Economie

Finances : la Banque centrale plaide pour une hausse des taux à l’épargne

Yandraduth Googoolye Yandraduth Googoolye, gouverneur de la Banque de Maurice.

Le rôle des banques comporte une dimension humaine. Leur taux sur les dépôts fixes doit refléter la tendance du jour. Tel est le message de la Banque centrale.

«La Banque centrale de même que toutes les banques commerciales ont avant tout une mission à vocation sociale car elles n’existeraient pas s’il n’y avait pas de clients », a affirmé Yandraduth Googoolye, gouverneur de la Banque de Maurice, mercredi soir, à l’hôtel Labourdonnais. « (…)  Je voudrais rappeler aux banques que selon la mentalité du client mauricien, un bon taux d’intérêt sur l’épargne est d’importance capitale. Une révision à la hausse des intérêts serait louable, surtout pour les retraités qui s’attendent à un bon retour sur l’argent qu’ils ont économisé pendant toute une vie. »

Dans le même ordre d’idées, Yandraduth Googoolye a rappelé qu’en 2015, les banques avaient revu à la baisse leurs taux d’intérêt sans qu’il y ait une réduction du taux directeur. « Je sais que les banques peuvent réajuster leurs taux en faveur des clients, d’autant que le rendement sur les bons du Trésor ont presque triplé. En passant, la révision du taux à l’épargne est à l’agenda de la prochaine réunion bancaire. Je suis persuadé que les banques répondront favorablement à mon appel. »

Ce discours, le gouverneur de la Banque centrale l’a tenu lors d’une cérémonie organisée par la Stock Exchange of Mauritius pour marquer l’introduction en Bourse des Bank of Mauritius Golden Jubilee Bonds. À travers cette émission, d’une part, les Mauriciens ont eu la possibilité d’avoir un meilleur rendement sur leur argent jusqu’ici placé dans des instruments traditionnels tels que les dépôts fixes. Et d’autre part, la Banque centrale a pu absorber l’excès de liquidités (en roupies) prévalant sur le marché.

En trois mois (du 15 mars au 15 juin), les particuliers et organisations non gouvernementales ont investi Rs 9 milliards dans ces obligations inscrites dans le cadre des 50 ans d’indépendance du pays et du demi-siècle d’existence de la Banque de Maurice. La limite par entité et par personne a été de Rs 5 millions.

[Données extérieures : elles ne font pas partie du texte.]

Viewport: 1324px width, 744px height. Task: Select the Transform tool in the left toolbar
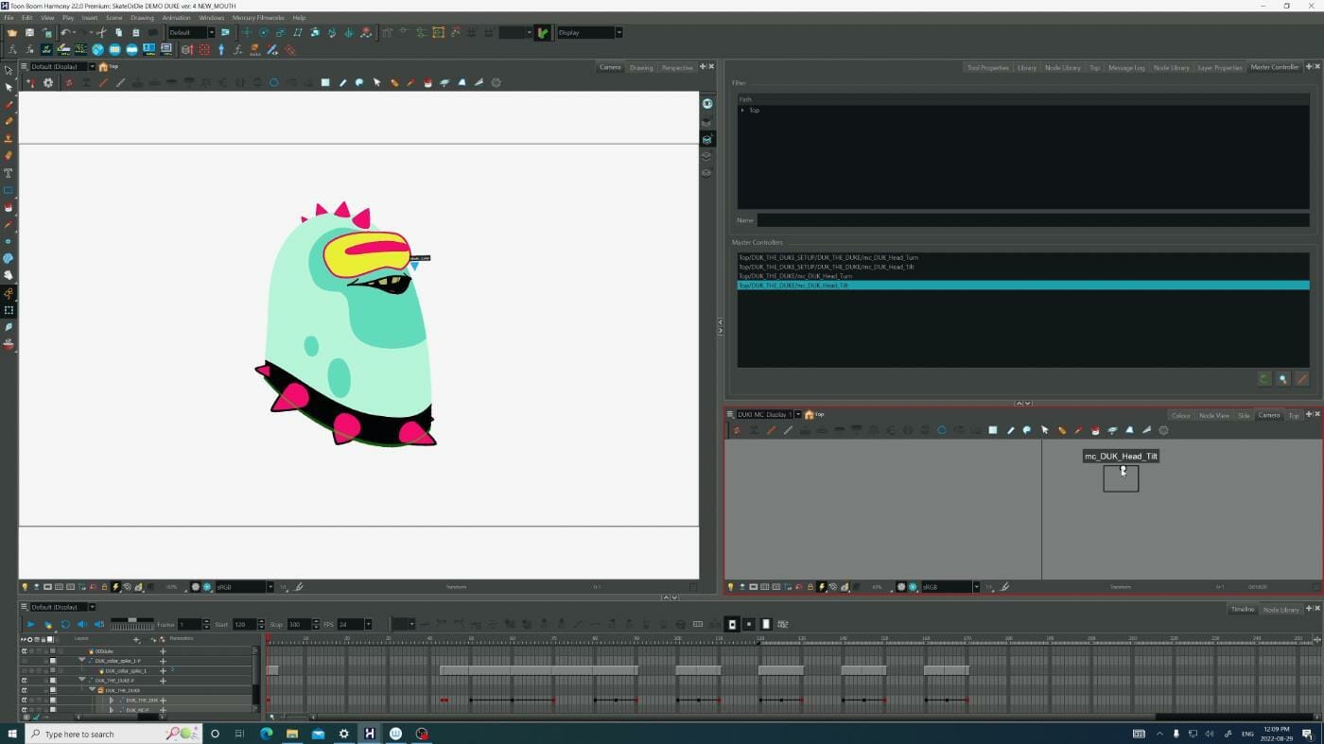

Cet exercice n’aurait pas été possible sans l’apport des partenaires engagés dans ce type de transactions. La Banque centrale pousse le débat plus loin avec Yandraduth Googoolye demandant que le marché secondaire des obligations soit développé afin que les Mauriciens puissent en bénéficier. D’ailleurs, une campagne de conscientisation a déjà démarré pour encourager ce type d’investissements.

Bourse : Benimadhu annonce la cotation d’une société à Rs 35 Md

Sunil Benimadhu, Chief Executive Officer de la Bourse de Maurice, a annoncé l’arrivée éventuelle d’une société valant un milliard de dollars (Rs 35 milliards) sur la plateforme mauricienne. Il a indiqué que l’objectif de la Bourse est de doubler sa capitalisation totale à Rs 1 000 milliards, contre Rs 500 milliards présentement. Ce sera le fruit d’une politique d’ouverture entamée par la Bourse.